Committee to Defend America by Aiding the Allies
William Allen White was a supporter of a "pro-British policy" in the Second World War and in May 1940 he established the Committee to Defend America by Aiding the Allies (CDAAA). White gave an interview to the Chicago Daily News where he argued: "Here is a life and death struggle for every principle we cherish in America: For freedom of speech, of religion, of the ballot and of every freedom that upholds the dignity of the human spirit... Here all the rights that common man has fought for during a thousand years are menaced... The time has come when we must throw into the scales the entire moral and economic weight of the United States on the side of the free peoples of Western Europe who are fighting the battle for a civilized way of life." It was not long before White's organization had 300 chapters nationwide. in May 1940.
Other members of the CDAAA included Clark M. Eichelberger (National Director), Adlai Stevenson, John J. Pershing, Claude Pepper and Philip Dunne. Members of the CDAAA argued that by advocating American military materiel support of Britain was the best way to keep the United States out of the war in Europe. The CDAAA disagreed strongly with the America First Committee, the main pressure group supporting complete neutrality and non-intervention in the war.
The main concern of the CDAAA was to “Aid the Allies.” However, they also adopted several concrete goals: the sale of destroyers to Great Britain; the release by the U.S. government of Flying Fortresses, pursuit planes, and mosquito boats to Great Britain; the use of convoys to safely escort Allied supplies; and the revision of the 1935 Neutrality Actto arm U.S. ships for defense against Axis attacks.

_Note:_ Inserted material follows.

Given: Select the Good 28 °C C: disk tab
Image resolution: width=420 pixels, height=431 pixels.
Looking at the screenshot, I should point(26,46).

The Committee to Defend America by Aiding the Allies played an important role in the passing of the Lend-Lease Act on 11th March, 1941. The legislation gave President Franklin D. Roosevelt the powers to sell, transfer, exchange, lend equipment to any country to help it defend itself against the Axis powers. A sum of $50 billion was appropriated by Congress for Lend-Lease. The money went to 38 different countries with Britain receiving over $31 billion.

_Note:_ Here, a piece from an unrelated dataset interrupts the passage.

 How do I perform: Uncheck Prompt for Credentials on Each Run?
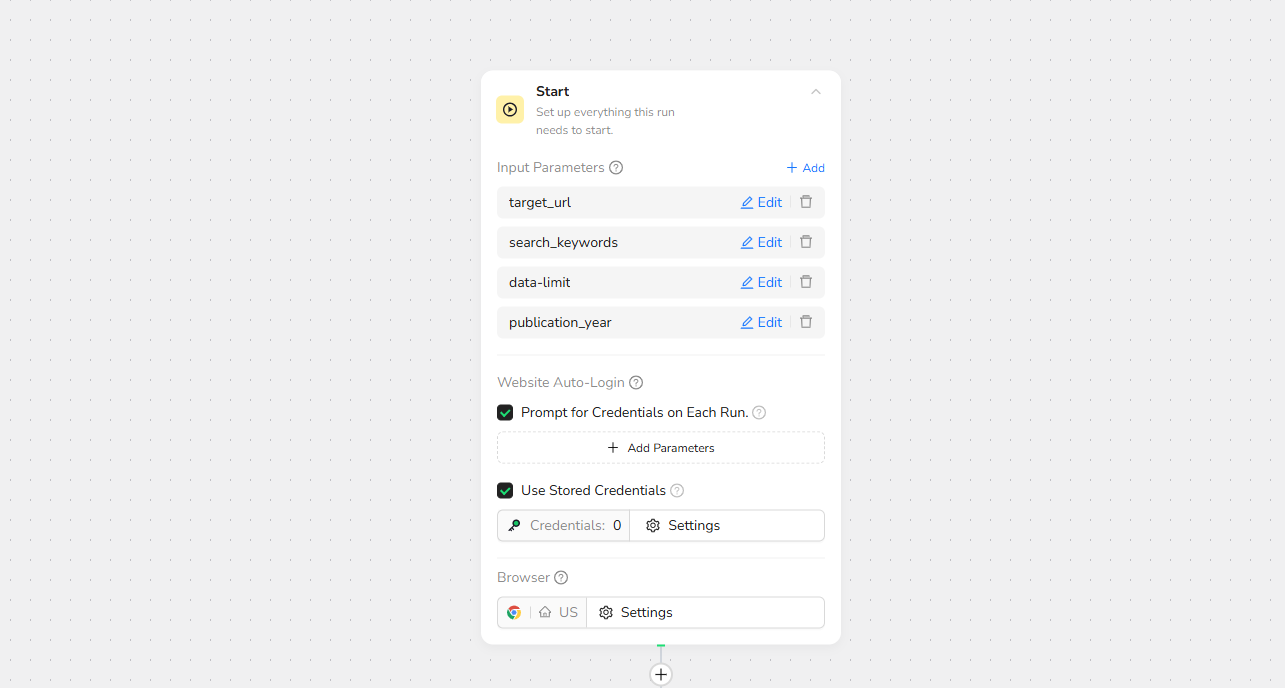pos(505,413)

The CDAAA refused to support military intervention in the war. William Stephenson as the head of the British Security Coordination (BSC), found this frustrating and he encouraged William Donovan and Allen W. Dulles, with the support of BSC agent, Sydney Morrell, to establish the pro-intervention Fight for Freedom (FFF) group in April 1941.
Primary Sources
(1) William Allen White, interviewed in the Chicago Daily News (21st May, 1940)
Here is a life and death struggle for every principle we cherish in America: For freedom of speech, of religion, of the ballot and of every freedom that upholds the dignity of the human spirit... Here all the rights that common man has fought for during a thousand years are menaced... The time has come when we must throw into the scales the entire moral and economic weight of the United States on the side of the free peoples of Western Europe who are fighting the battle for a civilized way of life.